● How to complete this task
Say only how many lines in the entries below contain the word "screenshot".

● Records
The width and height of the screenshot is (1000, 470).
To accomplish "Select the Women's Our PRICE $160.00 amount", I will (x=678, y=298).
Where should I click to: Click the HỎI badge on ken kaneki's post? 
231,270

* * *

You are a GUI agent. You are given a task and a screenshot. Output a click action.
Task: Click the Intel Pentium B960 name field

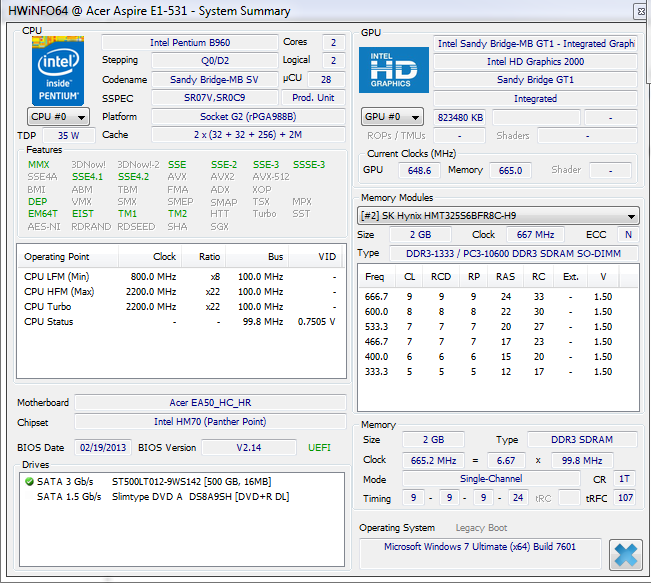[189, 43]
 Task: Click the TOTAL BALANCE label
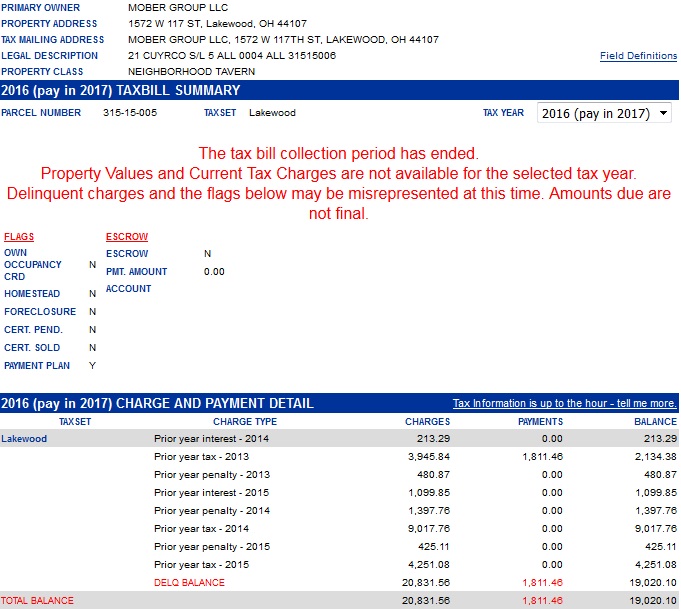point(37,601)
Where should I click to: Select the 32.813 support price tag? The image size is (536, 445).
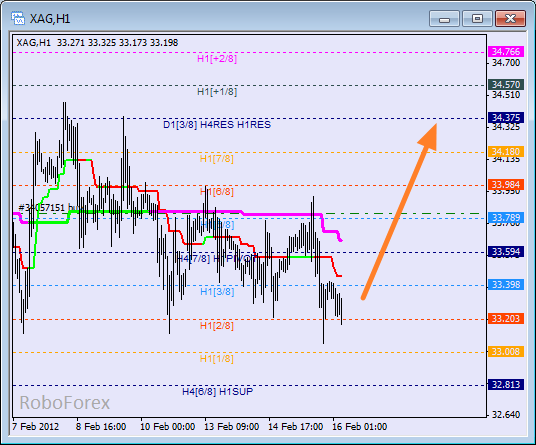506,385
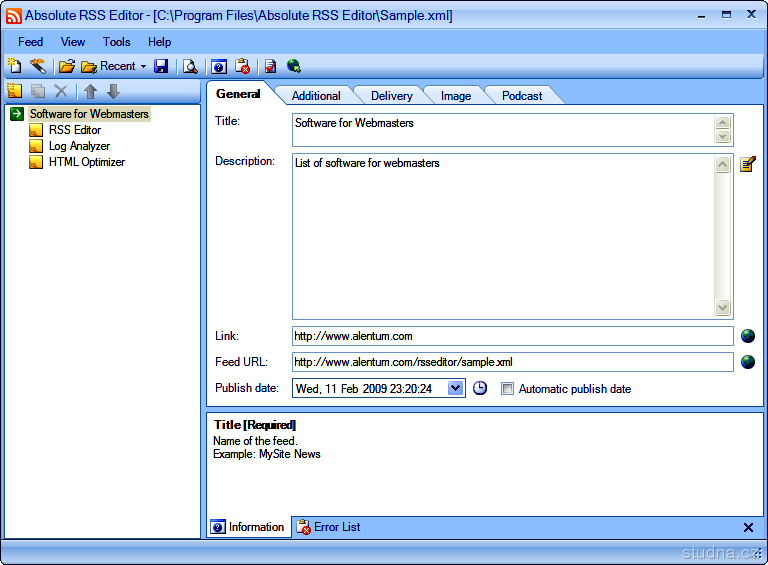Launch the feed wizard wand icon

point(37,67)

● Task solution
2